Le pissenlit soigne, nourrit et purifie

Pissenlit vient de « pisse-en-lit ».

Il porte ce nom parce qu’il est diurétique : il donne envie de faire pipi.

En anglais, pissenlit se dit « dandelion ». Ce nom m’a toujours paru bizarre jusqu’à ce que je réalise, tout récemment, que cela venait simplement du français : « dent de lion ». Dent de lion est d’ailleurs un autre nom du pissenlit en français. Les Suisses utilisent souvent ce nom. C’est bien sûr à cause de la forme des feuilles de cette plante, qui ressemblent à une dentition de carnassier :


pissenlit


Le pissenlit fait partie, comme le chardon, de la famille astéracée, ces plantes qui ont une forme d’étoile quand on les regarde du dessus (aster = étoile en latin). C’est en fait un chardon sans piquants, ce que tous les enfants ont remarqué.
 

Contre l’hypertension et la rétention d’eau

On sait que les médecins donnent des médicaments diurétiques aux personnes souffrant d’hypertension. L’hypertension se produit quand les artères, trop rigides, se dilatent mal et que la pression du sang augmente. Manger du pissenlit, qui est naturellement diurétique, est donc une saine habitude pour les personnes qui ont trop de pression dans les artères.

Mais les diurétiques ne servent pas que contre l’hypertension.

Par définition, ils sont utiles pour traiter tous les problèmes de rétention d’eau : jambes lourdes, pieds qui gonflent. L’idéal dans ce cas est de préparer une infusion avec des feuilles de pissenlit. Il suffit de mettre 4 à 10 g de feuilles séchées dans 150 ml d’eau, jusqu’à trois fois par jour. Mais l’efficacité de cette tisane peut être renforcée en y mettant des queues de cerise et de la piloselle, une cousine du pissenlit dont nous parlerons une autre fois.

Feuilles ou racines ?

Traditionnellement, c’est la racine du pissenlit qui était consommée de préférence.

Elle était récoltée à l’automne ou au printemps, lorsque la plante a au moins deux ans. C’est alors que la racine est de belle taille.

Elle était consommée crue ou séchée, bouillie ou cuite à la vapeur, en décoction ou en teinture-mère. La décoction consiste à cuire la plante longuement dans l’eau, la teinture-mère à la faire mariner dans l’alcool. On préparait autrefois un café de pissenlit après torréfaction (brûlure) de la racine [1].

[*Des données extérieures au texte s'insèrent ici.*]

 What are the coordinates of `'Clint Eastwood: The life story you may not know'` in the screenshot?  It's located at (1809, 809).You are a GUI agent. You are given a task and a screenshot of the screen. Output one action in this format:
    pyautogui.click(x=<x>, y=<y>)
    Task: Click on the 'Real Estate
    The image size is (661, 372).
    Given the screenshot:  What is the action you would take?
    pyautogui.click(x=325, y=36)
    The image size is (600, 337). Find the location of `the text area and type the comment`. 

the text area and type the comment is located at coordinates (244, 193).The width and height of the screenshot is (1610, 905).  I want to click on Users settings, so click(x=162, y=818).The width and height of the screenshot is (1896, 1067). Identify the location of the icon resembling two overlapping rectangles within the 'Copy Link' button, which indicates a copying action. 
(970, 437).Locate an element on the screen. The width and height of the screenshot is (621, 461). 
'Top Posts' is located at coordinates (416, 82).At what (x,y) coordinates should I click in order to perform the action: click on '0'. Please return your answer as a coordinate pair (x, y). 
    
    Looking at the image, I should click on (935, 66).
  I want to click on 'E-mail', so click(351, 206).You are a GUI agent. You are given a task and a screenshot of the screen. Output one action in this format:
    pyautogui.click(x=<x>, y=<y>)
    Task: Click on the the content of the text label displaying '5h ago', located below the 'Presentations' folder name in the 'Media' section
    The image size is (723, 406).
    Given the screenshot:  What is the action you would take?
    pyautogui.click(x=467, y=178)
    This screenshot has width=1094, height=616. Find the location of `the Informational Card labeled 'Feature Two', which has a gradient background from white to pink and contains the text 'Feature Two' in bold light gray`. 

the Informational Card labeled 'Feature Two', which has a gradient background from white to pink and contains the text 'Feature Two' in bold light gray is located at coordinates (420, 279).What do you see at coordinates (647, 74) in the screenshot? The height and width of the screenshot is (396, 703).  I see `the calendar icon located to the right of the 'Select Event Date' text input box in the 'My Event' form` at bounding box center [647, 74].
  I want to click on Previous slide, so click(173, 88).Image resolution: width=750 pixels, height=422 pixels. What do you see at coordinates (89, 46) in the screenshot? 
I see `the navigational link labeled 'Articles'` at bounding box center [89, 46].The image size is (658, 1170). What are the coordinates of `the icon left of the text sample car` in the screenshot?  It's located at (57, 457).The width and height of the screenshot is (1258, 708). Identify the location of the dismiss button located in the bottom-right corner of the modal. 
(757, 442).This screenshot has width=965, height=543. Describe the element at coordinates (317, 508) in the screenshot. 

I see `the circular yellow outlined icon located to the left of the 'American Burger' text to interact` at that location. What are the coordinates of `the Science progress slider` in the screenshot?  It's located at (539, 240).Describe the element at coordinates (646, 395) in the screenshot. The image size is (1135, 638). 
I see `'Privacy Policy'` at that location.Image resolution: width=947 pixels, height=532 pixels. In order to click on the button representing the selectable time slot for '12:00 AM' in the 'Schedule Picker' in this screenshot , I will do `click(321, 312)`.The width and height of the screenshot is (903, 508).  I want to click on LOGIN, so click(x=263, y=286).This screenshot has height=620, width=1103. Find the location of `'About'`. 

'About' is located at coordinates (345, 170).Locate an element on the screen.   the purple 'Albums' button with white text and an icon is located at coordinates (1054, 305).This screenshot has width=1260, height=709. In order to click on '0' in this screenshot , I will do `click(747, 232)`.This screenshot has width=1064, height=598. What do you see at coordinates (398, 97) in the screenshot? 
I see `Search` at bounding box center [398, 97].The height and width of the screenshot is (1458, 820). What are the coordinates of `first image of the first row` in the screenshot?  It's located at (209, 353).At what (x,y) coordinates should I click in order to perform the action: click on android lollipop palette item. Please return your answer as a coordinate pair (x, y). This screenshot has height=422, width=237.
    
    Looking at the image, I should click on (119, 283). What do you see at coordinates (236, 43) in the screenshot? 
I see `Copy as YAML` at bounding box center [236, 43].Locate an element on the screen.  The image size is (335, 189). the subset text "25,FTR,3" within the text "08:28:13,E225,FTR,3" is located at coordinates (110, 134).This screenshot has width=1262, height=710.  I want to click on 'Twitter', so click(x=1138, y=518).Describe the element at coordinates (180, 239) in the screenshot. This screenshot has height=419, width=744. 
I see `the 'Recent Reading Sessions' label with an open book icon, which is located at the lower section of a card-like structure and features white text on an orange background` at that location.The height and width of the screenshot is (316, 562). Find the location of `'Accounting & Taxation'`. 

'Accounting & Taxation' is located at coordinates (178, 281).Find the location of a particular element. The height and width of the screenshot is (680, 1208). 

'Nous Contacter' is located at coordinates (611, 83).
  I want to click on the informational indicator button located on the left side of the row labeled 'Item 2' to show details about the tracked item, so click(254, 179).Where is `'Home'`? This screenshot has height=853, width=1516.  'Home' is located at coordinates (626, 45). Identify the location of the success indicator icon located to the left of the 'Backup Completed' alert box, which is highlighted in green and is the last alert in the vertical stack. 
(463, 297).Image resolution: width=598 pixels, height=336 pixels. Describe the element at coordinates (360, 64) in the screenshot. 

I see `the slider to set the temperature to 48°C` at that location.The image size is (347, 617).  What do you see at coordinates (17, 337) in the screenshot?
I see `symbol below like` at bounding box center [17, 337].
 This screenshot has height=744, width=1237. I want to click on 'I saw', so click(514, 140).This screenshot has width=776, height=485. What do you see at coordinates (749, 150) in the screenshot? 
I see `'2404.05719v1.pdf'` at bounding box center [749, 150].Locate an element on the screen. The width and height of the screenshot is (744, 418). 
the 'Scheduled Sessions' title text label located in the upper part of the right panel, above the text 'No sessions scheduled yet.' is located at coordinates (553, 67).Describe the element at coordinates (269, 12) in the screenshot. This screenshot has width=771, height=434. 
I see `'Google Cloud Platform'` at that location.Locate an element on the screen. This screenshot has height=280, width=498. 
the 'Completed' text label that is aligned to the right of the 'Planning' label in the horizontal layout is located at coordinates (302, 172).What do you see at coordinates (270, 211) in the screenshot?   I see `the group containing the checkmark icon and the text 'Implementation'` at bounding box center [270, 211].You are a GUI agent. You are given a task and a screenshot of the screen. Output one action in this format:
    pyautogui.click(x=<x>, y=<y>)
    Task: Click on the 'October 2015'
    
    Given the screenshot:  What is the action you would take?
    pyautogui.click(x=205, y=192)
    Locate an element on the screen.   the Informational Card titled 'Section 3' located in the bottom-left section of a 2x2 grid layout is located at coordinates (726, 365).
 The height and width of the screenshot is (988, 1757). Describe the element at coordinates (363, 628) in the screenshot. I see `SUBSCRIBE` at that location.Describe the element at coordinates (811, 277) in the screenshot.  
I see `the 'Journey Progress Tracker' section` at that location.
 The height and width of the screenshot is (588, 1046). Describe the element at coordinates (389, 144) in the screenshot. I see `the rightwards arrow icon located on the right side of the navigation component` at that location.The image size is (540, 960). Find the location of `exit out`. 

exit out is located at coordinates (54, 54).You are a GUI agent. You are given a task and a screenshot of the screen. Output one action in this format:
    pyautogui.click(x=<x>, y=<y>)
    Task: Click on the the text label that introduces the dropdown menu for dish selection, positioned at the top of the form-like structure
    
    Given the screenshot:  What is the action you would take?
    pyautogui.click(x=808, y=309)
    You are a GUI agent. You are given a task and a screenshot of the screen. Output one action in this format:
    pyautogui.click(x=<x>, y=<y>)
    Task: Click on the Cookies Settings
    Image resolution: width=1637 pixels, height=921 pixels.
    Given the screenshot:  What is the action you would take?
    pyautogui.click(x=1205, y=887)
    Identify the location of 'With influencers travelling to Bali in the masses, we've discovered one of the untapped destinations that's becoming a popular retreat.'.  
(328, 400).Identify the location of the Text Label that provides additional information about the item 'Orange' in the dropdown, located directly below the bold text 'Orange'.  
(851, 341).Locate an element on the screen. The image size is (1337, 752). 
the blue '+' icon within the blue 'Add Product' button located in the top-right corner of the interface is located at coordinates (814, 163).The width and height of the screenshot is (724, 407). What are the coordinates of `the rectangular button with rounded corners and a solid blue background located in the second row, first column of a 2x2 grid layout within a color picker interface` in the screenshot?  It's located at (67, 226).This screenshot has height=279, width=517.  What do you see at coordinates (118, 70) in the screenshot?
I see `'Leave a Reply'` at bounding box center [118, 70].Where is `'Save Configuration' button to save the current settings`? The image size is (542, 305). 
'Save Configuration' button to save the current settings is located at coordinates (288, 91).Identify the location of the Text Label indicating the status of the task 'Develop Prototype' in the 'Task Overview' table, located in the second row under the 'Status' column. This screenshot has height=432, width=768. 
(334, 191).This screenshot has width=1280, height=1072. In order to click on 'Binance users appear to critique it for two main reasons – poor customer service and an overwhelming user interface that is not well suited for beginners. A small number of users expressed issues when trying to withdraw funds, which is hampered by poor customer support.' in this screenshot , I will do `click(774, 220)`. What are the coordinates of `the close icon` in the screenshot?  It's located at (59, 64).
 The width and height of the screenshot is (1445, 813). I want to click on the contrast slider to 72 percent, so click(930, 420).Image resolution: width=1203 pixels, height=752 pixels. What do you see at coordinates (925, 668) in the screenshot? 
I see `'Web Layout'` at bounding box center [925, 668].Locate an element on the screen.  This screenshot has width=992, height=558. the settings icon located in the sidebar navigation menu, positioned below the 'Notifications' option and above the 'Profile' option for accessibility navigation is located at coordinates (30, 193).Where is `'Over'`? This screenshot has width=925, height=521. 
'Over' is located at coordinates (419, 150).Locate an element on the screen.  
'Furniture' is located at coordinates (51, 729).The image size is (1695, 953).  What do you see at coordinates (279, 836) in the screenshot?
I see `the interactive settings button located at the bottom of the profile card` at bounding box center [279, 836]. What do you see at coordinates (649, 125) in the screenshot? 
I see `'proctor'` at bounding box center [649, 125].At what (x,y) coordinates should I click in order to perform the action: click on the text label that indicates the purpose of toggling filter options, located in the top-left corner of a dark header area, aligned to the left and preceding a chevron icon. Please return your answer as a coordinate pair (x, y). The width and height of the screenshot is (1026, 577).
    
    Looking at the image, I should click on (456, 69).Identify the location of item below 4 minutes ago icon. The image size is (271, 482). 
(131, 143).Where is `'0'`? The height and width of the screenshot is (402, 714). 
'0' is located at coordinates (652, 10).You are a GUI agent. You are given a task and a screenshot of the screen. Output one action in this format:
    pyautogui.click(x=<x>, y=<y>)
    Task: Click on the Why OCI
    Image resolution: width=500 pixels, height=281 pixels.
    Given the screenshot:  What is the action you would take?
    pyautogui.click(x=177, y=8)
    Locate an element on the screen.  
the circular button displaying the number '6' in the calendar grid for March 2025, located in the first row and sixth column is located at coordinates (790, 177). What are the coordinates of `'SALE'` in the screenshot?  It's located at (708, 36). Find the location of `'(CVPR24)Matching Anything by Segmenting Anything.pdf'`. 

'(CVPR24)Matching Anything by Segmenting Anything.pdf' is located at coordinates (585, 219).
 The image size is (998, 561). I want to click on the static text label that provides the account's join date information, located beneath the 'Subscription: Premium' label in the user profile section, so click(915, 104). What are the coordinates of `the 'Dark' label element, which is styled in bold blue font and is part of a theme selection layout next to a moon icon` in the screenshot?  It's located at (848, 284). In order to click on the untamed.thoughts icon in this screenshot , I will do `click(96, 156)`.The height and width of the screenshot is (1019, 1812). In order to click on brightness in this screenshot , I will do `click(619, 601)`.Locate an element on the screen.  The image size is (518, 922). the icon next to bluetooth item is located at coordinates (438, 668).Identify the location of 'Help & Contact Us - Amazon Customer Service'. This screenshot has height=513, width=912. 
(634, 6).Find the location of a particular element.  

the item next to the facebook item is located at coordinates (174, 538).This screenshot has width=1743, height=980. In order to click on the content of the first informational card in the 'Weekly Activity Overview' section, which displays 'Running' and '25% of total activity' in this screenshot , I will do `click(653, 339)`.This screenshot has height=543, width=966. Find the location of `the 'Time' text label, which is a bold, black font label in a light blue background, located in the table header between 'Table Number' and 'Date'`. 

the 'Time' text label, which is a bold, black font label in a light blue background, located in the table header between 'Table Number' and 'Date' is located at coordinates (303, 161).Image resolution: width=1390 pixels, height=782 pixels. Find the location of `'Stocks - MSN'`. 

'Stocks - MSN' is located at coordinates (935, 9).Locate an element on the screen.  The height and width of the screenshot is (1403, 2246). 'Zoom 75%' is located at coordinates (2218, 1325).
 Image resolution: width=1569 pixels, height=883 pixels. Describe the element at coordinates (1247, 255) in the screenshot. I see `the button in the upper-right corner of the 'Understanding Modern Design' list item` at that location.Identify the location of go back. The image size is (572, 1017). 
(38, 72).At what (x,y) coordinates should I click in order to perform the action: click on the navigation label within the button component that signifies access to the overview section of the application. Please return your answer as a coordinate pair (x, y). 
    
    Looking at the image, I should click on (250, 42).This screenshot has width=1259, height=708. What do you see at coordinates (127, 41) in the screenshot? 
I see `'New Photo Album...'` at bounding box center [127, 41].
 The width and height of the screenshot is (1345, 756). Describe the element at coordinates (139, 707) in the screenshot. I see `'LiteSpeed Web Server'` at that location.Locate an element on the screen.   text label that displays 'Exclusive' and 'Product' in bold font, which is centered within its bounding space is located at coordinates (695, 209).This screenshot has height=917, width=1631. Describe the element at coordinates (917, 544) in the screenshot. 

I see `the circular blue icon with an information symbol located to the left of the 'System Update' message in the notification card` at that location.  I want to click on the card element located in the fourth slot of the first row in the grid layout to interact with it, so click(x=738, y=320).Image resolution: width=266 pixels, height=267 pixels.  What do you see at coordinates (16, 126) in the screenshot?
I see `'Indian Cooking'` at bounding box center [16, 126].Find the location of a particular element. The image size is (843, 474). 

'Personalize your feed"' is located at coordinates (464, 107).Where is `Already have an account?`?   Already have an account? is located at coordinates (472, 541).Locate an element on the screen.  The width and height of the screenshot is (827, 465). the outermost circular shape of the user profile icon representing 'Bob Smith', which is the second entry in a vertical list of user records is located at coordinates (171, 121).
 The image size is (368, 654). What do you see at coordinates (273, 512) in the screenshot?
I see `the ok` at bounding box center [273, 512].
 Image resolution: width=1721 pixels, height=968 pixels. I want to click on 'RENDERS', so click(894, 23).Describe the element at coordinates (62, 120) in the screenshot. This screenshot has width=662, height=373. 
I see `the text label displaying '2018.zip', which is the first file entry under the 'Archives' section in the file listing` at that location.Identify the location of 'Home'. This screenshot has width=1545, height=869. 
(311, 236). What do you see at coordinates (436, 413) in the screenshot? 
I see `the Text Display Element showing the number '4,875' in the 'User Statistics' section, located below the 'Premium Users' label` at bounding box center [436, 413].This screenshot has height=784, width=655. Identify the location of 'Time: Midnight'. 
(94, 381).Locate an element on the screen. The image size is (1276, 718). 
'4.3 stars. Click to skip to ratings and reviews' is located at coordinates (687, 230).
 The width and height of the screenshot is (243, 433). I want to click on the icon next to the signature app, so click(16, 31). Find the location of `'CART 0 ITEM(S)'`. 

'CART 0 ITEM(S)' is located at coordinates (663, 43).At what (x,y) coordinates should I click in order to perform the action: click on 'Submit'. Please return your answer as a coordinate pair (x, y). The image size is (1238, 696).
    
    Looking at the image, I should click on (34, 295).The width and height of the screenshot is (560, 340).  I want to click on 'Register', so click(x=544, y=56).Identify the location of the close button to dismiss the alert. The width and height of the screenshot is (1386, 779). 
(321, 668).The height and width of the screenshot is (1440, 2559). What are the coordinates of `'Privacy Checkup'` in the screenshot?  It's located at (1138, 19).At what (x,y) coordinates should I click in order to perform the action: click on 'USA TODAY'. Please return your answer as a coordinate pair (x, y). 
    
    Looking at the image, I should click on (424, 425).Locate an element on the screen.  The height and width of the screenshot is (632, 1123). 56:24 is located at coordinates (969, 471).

Elle était surtout utilisée pour stimuler la digestion et nettoyer le foie. Elle n’était pas consommée toute l’année mais en cure de quelques jours, aux changements de saison.

Elle a des propriétés anti-inflammatoires. Elle est prescrite au Japon pour soulager l'arthrite [2].

Le goût de l’amertume

Mais les feuilles de pissenlit sont aussi excellentes. On peut les faire sécher pour les conserver et en faire des tisanes plus tard dans la saison.

L’habitude de les récolter au printemps ne s’est pas perdue, d’ailleurs. Chaque année nos yeux sont réjouis par le spectacle émouvant de familles qui remplissent des paniers de pissenlits qu’elles récoltent sur les talus.

Mais c’est aussi avec joie que je vois les supermarchés vendre de plus en plus de feuilles de pissenlit cultivés.

En effet, les feuilles de pissenlit font de délicieuses salades. Elles sont très amères, mais c’est pour ça qu’elles sont importantes.

Le goût amer, qui a été pourchassé par l’industrie agro-alimentaire moderne, est indispensable, vital même pour stimuler la digestion et le fonctionnement du foie, la production de la bile. J’y reviens plus loin.

Mais permettez-moi d’insister quelques instants sur le problème de la disparition de l’amertume dans notre nourriture.

Autrefois, les adultes recherchaient l’amertume. De nombreux plats et boissons populaires étaient amers : les artichauts, les endives, la chicorée, le chou de Bruxelles, le céleri, l’huile de ricin ou d’olive, les amandes amères, la bière, le café et de nombreux vins.

On n’oubliait pas d’ajouter de nombreux aromates à la cuisine, souvent aussi appelés « herbes amères » : achillée, bardane, calendule, laurier, myrrhe, plantain, séné, verveine cataire, romarin et bien d’autres.

Mais il est vrai que c’est une saveur qu’on ne peut apprendre à apprécier que si l’on a été un peu forcé au départ.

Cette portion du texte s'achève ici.